Par Peter Murphy
Daryna, six ans, vit avec un handicap sensoriel et moteur. Réfugiée en Hongrie, cette petite Ukrainienne se retrouve sur la touche comme des milliers d'autres en Europe, faute de structure adéquate pour la prendre en charge. Exilée et marginalisée : une double peine que sa maman Yuliia Stavytska, 26 ans, trouve insupportable après seize mois de conflit.
Un programme pour les jeunes handicapés
"Elle a perdu un temps précieux", déplore la jeune coiffeuse aux tresses colorées, en marge d'une séance d'orthophonie à Budapest. Sa fillette blonde, vêtue d'une robe siglée Paris, s'amuse avec les sons, se livre à des jeux d'équilibre. Une aide modeste, fournie par Olena Andriichuk. Avant la guerre, cette femme dynamique dirigeait à Kiev une école comptant 87 enfants handicapés. Réfugiée elle aussi de l'autre côté de la frontière, elle planche désormais sur un programme de thérapie pour aider les jeunes en situation de handicap souvent oubliés de l'aide humanitaire. "Du fait de leurs troubles du développement et de leur méconnaissance de la langue, ils ne peuvent pas s'adapter au système scolaire local", explique-t-elle à l'AFP. A ce jour, une quarantaine de personnes ont exprimé leur souhait de rejoindre son projet baptisé AKSEN (Assistance for kids with special educational needs), pour lequel elle recherche des fonds. Parmi elles, la mère de Daryna, qui reprend peu à peu espoir.
Mobiliser les fonds nationaux
Les familles qui ont fui comptent dans 12 % des cas au moins un membre en situation de handicap, selon une récente étude de l'Agence des Nations unies pour les réfugiés (UNHCR). S'ajoutent des enfants placés en institutions, nombreuses en Ukraine, qui ont été évacués "dans le chaos" quand l'invasion est survenue, note le Forum européen des personnes handicapées. Dans un rapport publié la semaine dernière, l'Agence européenne des droits fondamentaux (FRA) estime qu'une "attention particulière" devrait être accordée à ces enfants, dont les droits sont garantis par les Nations Unies et la Convention de Genève. "Les fonds nationaux et européens devraient être utilisés pour proposer des cours de langue, augmenter les effectifs du personnel et accroître les capacités d'accueil", poursuit-elle. Pourtant, ce public prioritaire s'est retrouvé souvent très isolé une fois en lieu sûr, alors que la situation était déjà tendue dans les pays d'accueil.
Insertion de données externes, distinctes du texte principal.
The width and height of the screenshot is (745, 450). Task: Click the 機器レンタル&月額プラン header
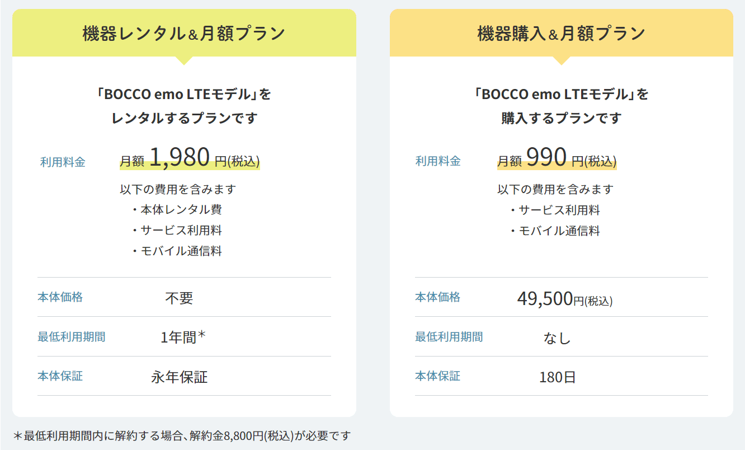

Peu de places dans les structures publiques
Iryna Bryk, arrivée en Hongrie il y a plus d'un an, s'inquiète pour l'avenir de son fils autiste de neuf ans, Roman. "Quand l'invasion est survenue, je redoutais plus que tout sa réaction" face aux chars et frappes russes, raconte-t-elle. Maintenant elle ne sait plus si elle a fait le bon choix en quittant l'Ukraine. Arraché du jour au lendemain de son centre éducatif, le garçon brun aux yeux noirs ne bénéficie toujours pas de traitement adapté à Budapest, alors qu'il est "crucial d'agir vite". "Il y a peu de places dans les structures publiques", regrette cette enseignante de 31 ans, originaire de Cherkasy dans le centre de l'Ukraine. En attendant, Roman accompagne sa mère tous les jours à son travail dans une crèche dédiée aux petits réfugiés. Et, le soir, elle tente tant bien que mal de faire des activités de développement avec lui.
Pologne : une demande d'aide élevée
En Pologne, où de nombreux Ukrainiens ont trouvé refuge, les défis sont similaires. La fondation Patchwork, co-fondée à Cracovie par une Ukrainienne venue en 2014 avec sa fille handicapée Sonia, s'est mobilisée pour épauler plus de 180 familles ayant fui l'offensive militaire russe. Khrystyna Rudenko, 50 ans, veut "leur offrir les mêmes opportunités" que celles qu'elle a eues à son arrivée. Mais la demande élevée complique la donne. "Si la plupart décident de rester et de s'intégrer ici, de nombreuses familles ont préféré rentrer devant le manque d'aide. Là-bas, ils sont confrontés à des bombardements quasi quotidiens mais ils ont leur maison et leurs amis".